それなりの昔は、英語を学習する生きた教材としてCNNニュースなどが「有料で販売」されていたこともあったが、今ではそんなことをしなくともインターネット経由でいくらでも手に入るし、NHK BSでは邦訳までついて放映されてもいる。もちろん英語だけでなく、様々な言語のニュースなどもいとも簡単に手に入る。こういう時代においては、情報を欲する姿勢よりもいかに適切な情報を選択するかという能力が、より求められるものだろう。そんな中でも、優良な教材として採り上げられることが多いのが、米国大統領の一般教書演説だ。しかもこれが演説上手のオバマ大統領にかかると、たとえ同じ原稿を持っていたとしても同様に振る舞うことなどできないのはもちろんだが、あの言葉(演説)をそのまま聴いてしまうと、内容を正当に評価しにくいのも確かだろう。そういうときには、やはり原稿を読むに限る。で、これもインターネット普及のおかげで難なく手に入るようになった。本当にいい時代になったものだ。
参考にしたのは、ウォール・ストリート・ジャーナル 日本版「オバマ米大統領の2011年一般教書演説原稿(英文)」という記事。邦訳は載っていないが、それほど難しい言い回しもないので、下手な邦訳文を読むよりは原文を読んだ方が良いだろう。いちいち比較していないので何とも言えないが、一般的に原稿と演説では一部異なる場合があるので、一言一句がまったく同じだとすることはできない。とはいえ、内容は変わるものではないはずなので、演説を聴いた後、これを読んで私なりに感じたことを書き殴ってみよう。
まず、最初に。各種報道でもふれられているが、昨年の中間選挙で敗北した結果、対立から協力へと訴えていることに注目である。我が国と同じように「ねじれ」議会であるので、野党との協力なくして法案の成立など見込めないわけだから、これは当然の訴えと言える。ただ、いきなり協力を訴えるのではなく、
But there’s a reason the tragedy in Tucson gave us pause. Amid all the noise and passions and rancor of our public debate, Tucson reminded us that no matter who we are or where we come from, each of us is a part of something greater – something more consequential than party or political preference.

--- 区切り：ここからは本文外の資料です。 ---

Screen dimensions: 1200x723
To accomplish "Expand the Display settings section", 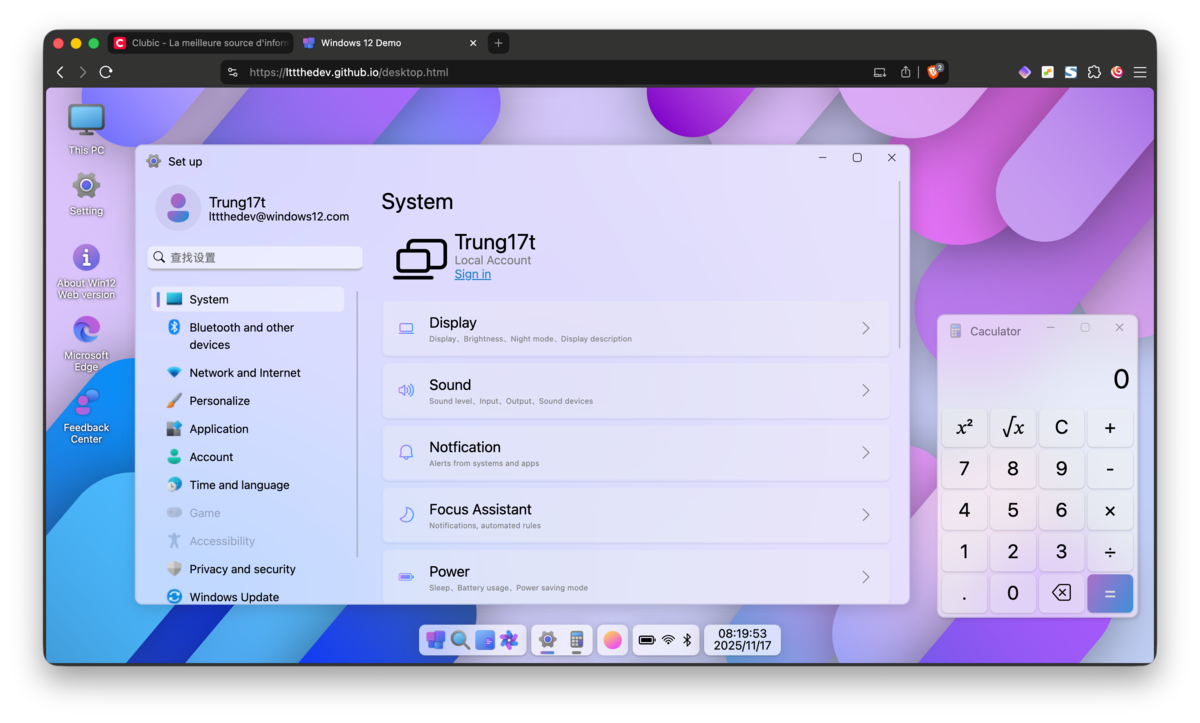I will tap(635, 330).
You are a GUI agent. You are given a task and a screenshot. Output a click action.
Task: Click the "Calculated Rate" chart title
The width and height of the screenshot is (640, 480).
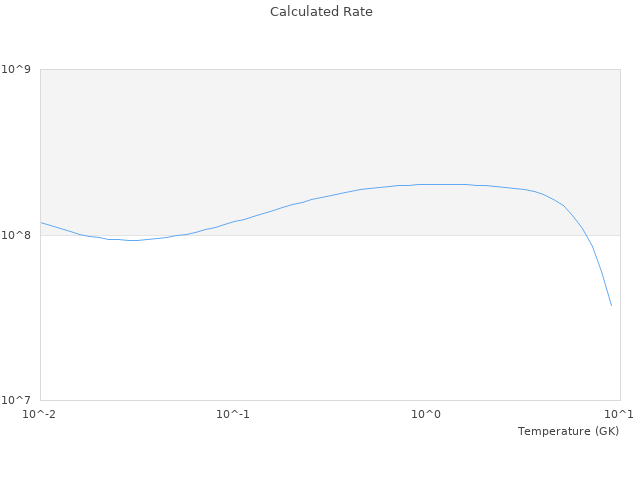(320, 12)
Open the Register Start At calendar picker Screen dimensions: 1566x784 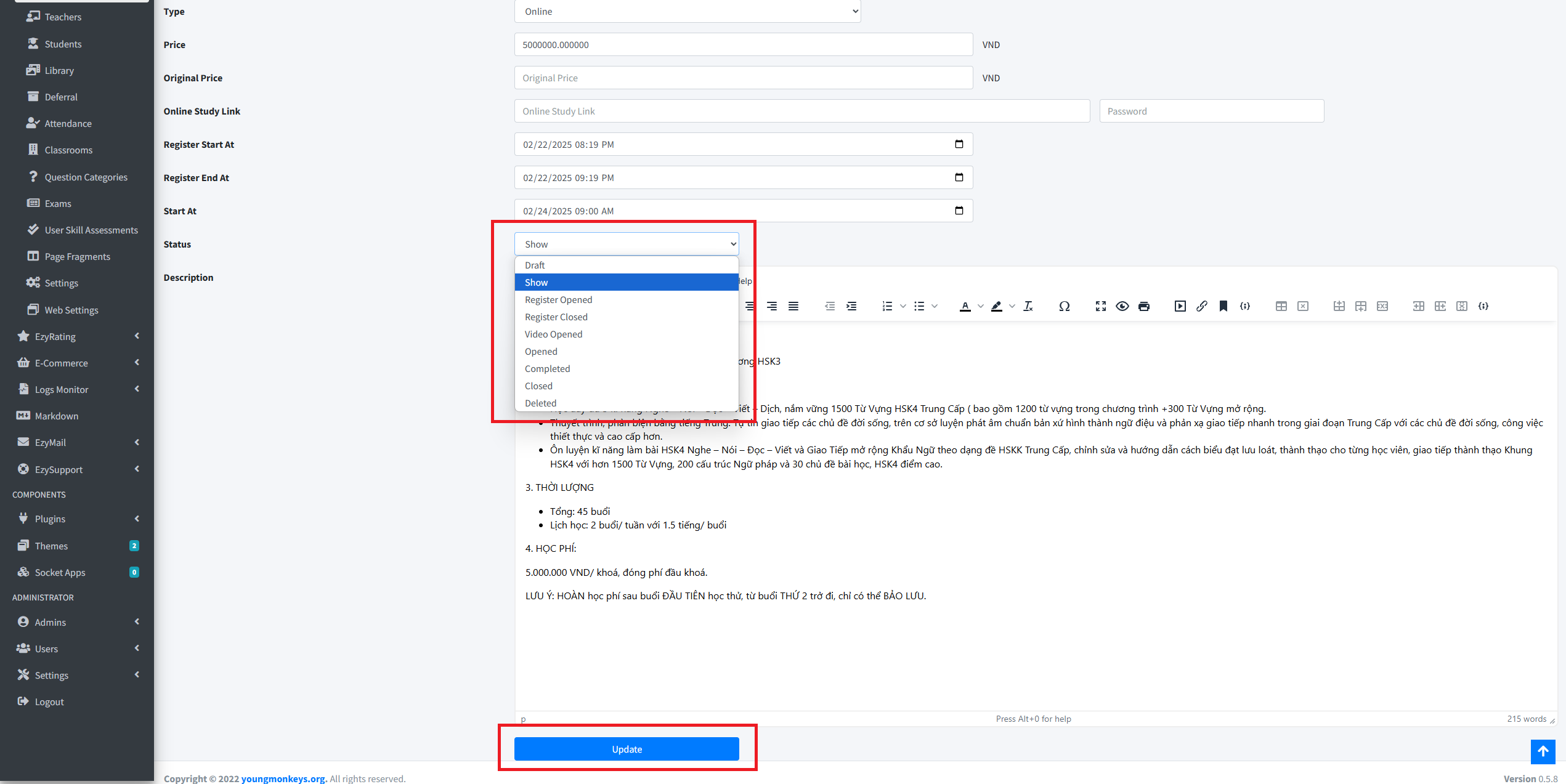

とあるように、米国アリゾナ州ツーソン(Tucson)で起きた銃乱射事件を前振りに使っている。この事件の背景には、民主・共和の党派対立が背景にあるとも囁かれているので、このような対立は悲劇しか生まず、むしろ対立する暇があるなら、成長著しい新興国の中国やインドから世界一の座を守るために団結を訴えているという展開である。
と、ここまで書いておいて、続きはまた次回(予定)。
フランス語ばかりでなく時には英語の翻訳に携わったものとして、恥ずかしい限りですが、CONSEQUENTIALの用法を知りませんでした。多分インテリ用語かと思いますが、日本人には思い浮かばない言葉だと思います。契約書の翻訳に携わったことがありますのでこの言葉からは間接損害CONSEQUENTIAL DAMAGEしか頭に浮かびませんでした。ただただ自分の浅学を恥じるのみです。